Além do mais, o lançamento em grande estilo (sic) da pré-candidatura de Boulos antes da Conferência Eleitoral foi uma barbeiragem tática, pois o líder do MTST e o PSOL poderiam ter feito um ato de filiação política, a Conferência Eleitoral e realizado a festa depois – claro que sem mensagem de apoio de Lula e demais elementos que marcam de maneira muito forte o processo ainda limitado de ruptura pela esquerda de Boulos e do movimento que dirige.
Lutar por um desdobramento plenamente progressivo
Durante o Pré-congresso do PSOL fomos a favor da candidatura Boulos com programa anticapitalista. Agora, diante da efetivação na prática de sua pré-candidatura, temos que nos posicionar diante dos fatos. Evidentemente que nossa agitação de “Boulos com programa anticapitalista” ainda está bem longe de ser efetivada, pois o programa construído até agora opera com uma lógica reformista e são necessários passos políticos para que essa candidatura se configure de maneira plenamente independente.
Apesar desta aliança ser progressiva, como todo processo, pode retroceder se não der os passos necessários para superação dos elementos de atraso. Teremos que dar uma imensa batalha para que a candidatura Boulos assuma abertamente um programa anticapitalista e se torne plenamente independente. Por isso, nos diferenciamos de parte dos setores que têm a opinião de que estamos diante de um fenômeno totalmente progressista, pois desta forma, acabam, não dando a batalha para que esse processo contraditório, problemático e arriscado, deveras, encaminhe-se para a esquerda. Assim, pensamos que os setores que fazem uma apologia acrítica a essa aliança desarmam as bases partidárias para as batalhas que precisam ser dadas no próximo período.
Por outro lado, também nos colocamos de forma crítica em relação aos setores que apenas enxergam os elementos negativos dessa aliança. Pois, apesar das mediações, das contradições postas, trata-se de um movimento abertamente progressista e que pode se inclinar mais à esquerda. Estamos diante de um importante passo, e que pode ser histórico, para a recomposição da esquerda no Brasil, para a necessária ruptura com o lulismo entre setores mais amplos da classe trabalhadora e dos oprimidos e para a construção do PSOL.

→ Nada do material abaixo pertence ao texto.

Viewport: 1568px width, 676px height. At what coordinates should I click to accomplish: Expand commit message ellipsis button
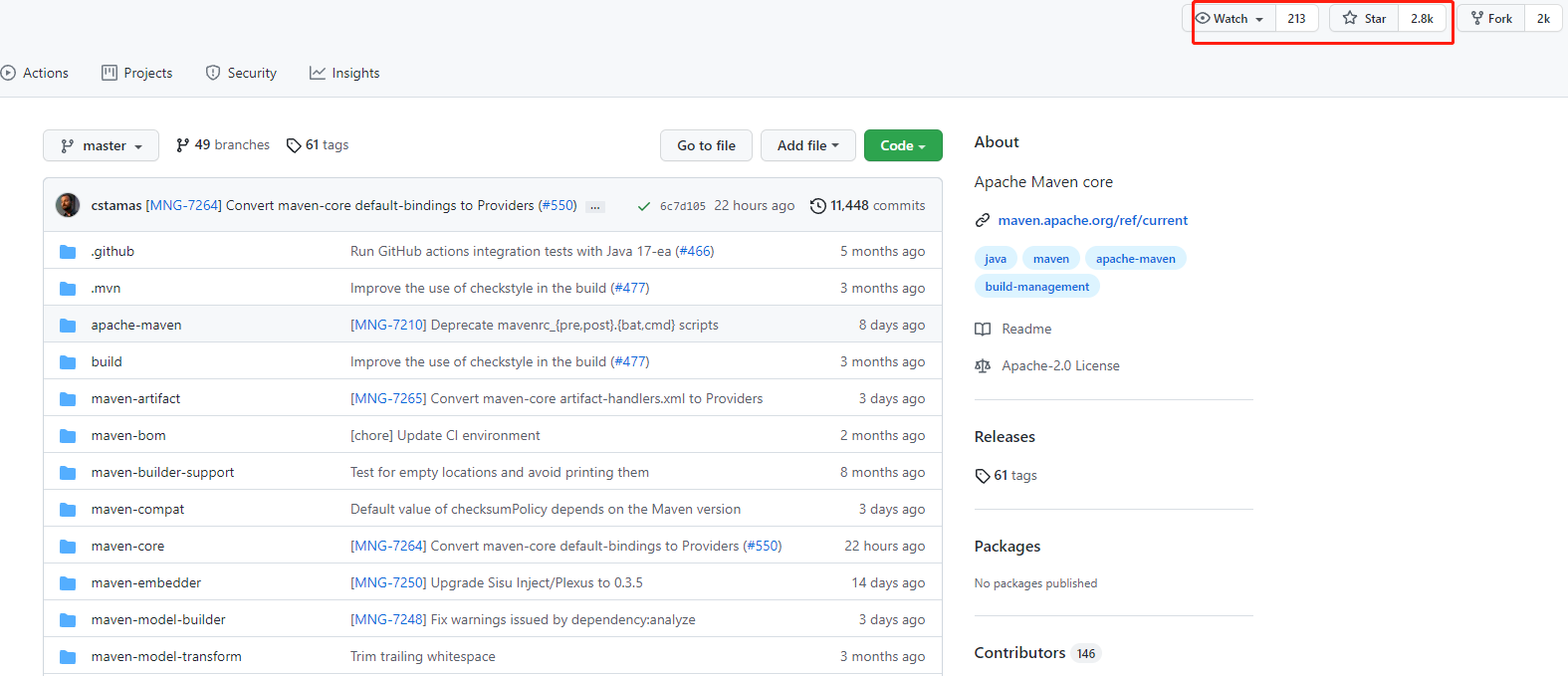(x=595, y=207)
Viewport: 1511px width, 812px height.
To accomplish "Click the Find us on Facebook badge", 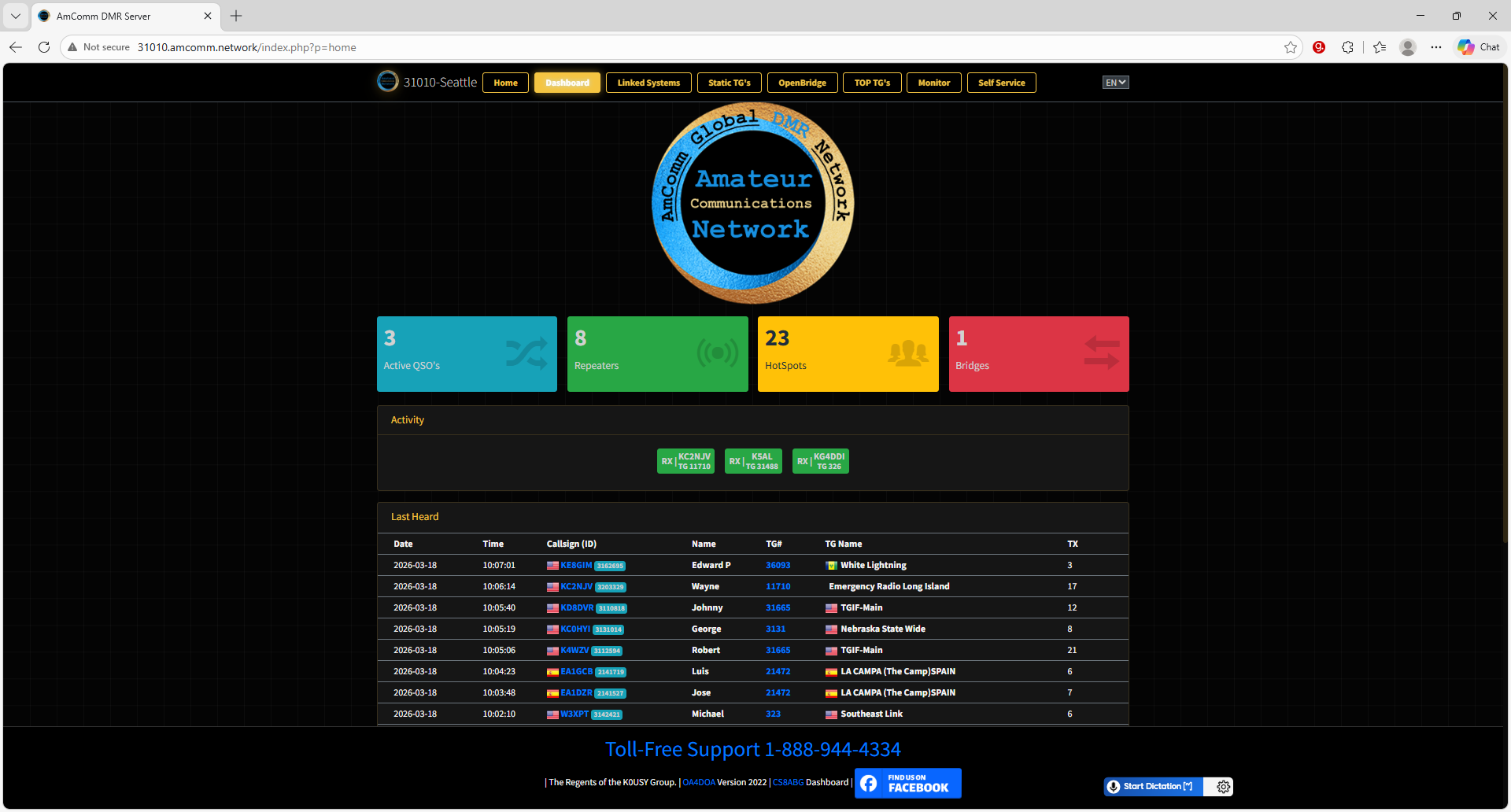I will pos(907,783).
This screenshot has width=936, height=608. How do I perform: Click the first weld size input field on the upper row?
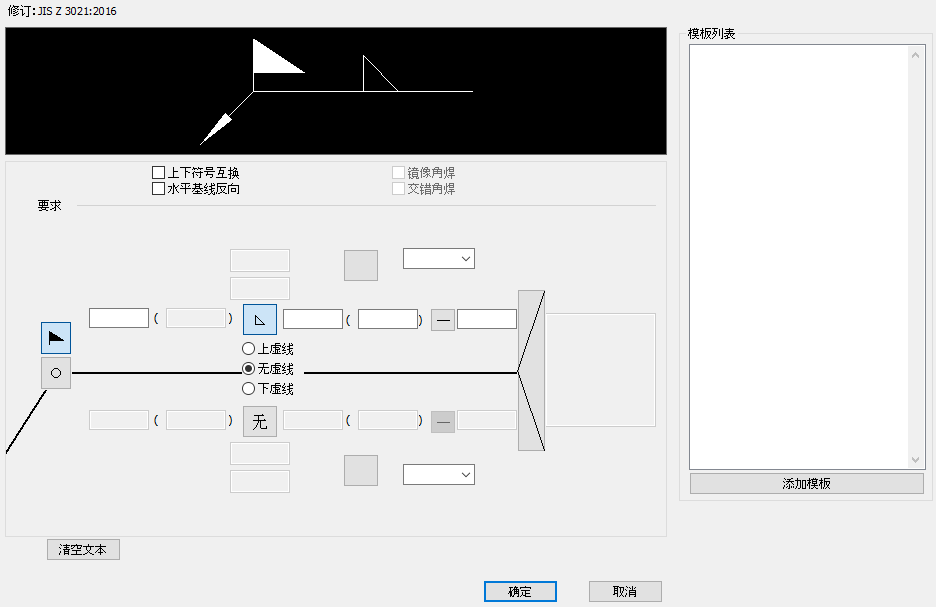(118, 317)
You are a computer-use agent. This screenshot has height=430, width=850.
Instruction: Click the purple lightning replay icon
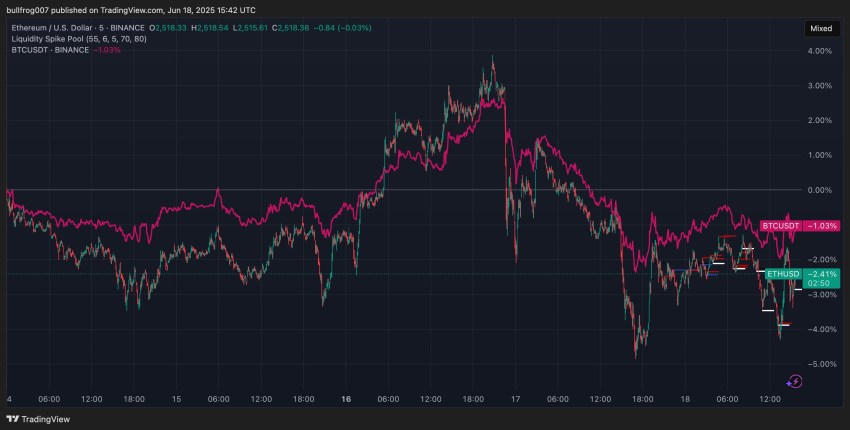(x=793, y=380)
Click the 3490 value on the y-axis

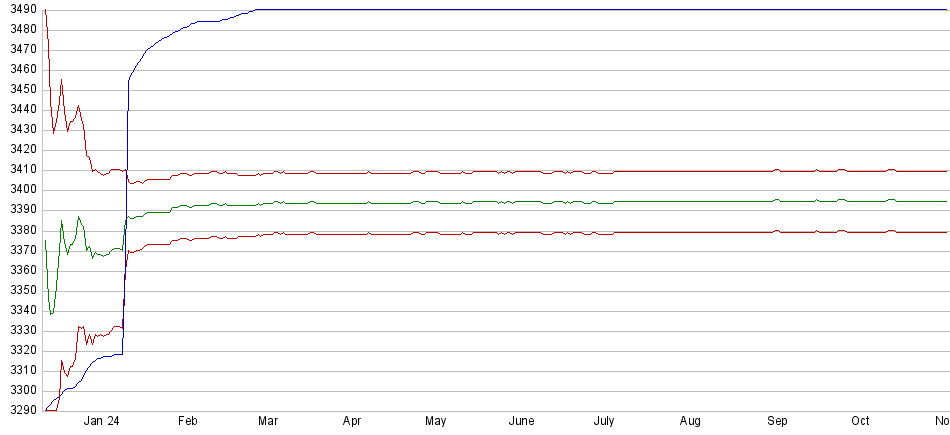[19, 9]
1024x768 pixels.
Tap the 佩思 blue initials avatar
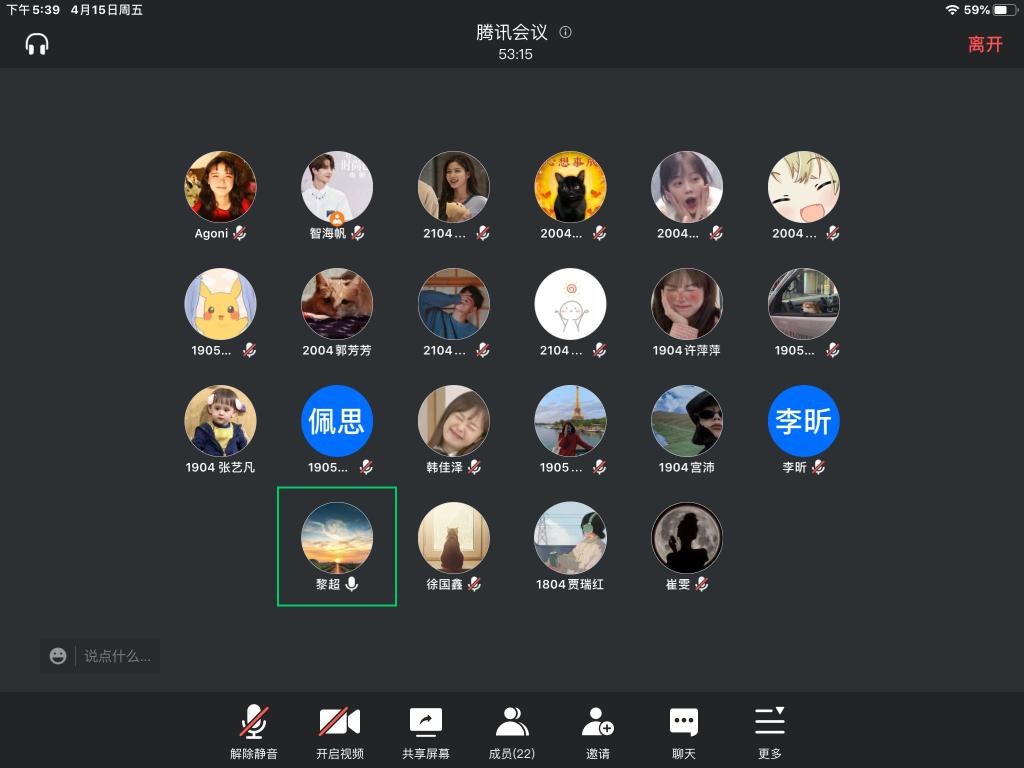coord(337,421)
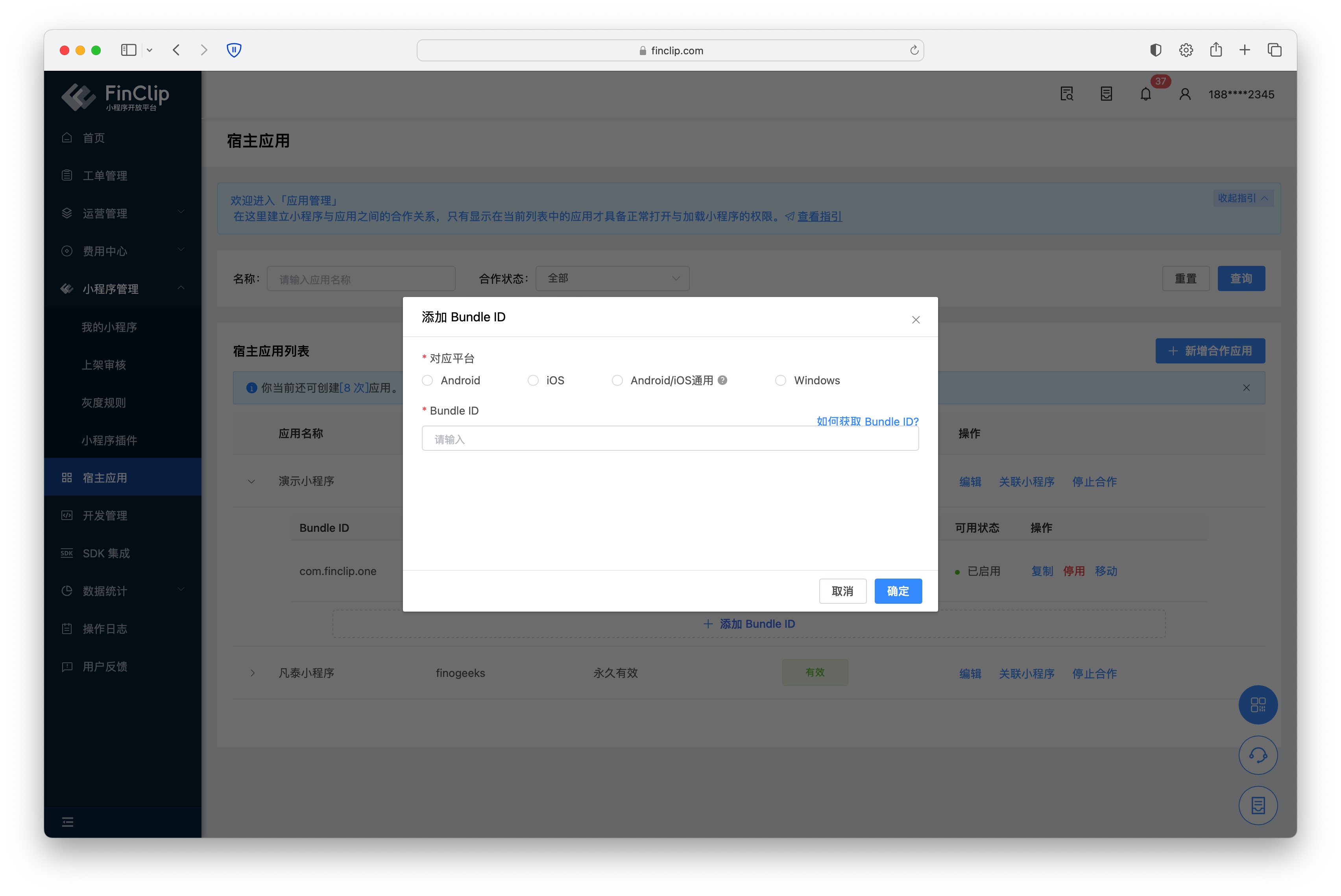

Mas para disputar esse processo é necessário romper com o sectarismo fatalista e recompor a esquerda do partido para dar a batalha política, programática e organizativa até o final. Para assim nos fortalecermos diante da base partidária para que desta forma possamos disputar em condições de disputarmos politicamente esse novo processo de recomposição que apenas inicia-se.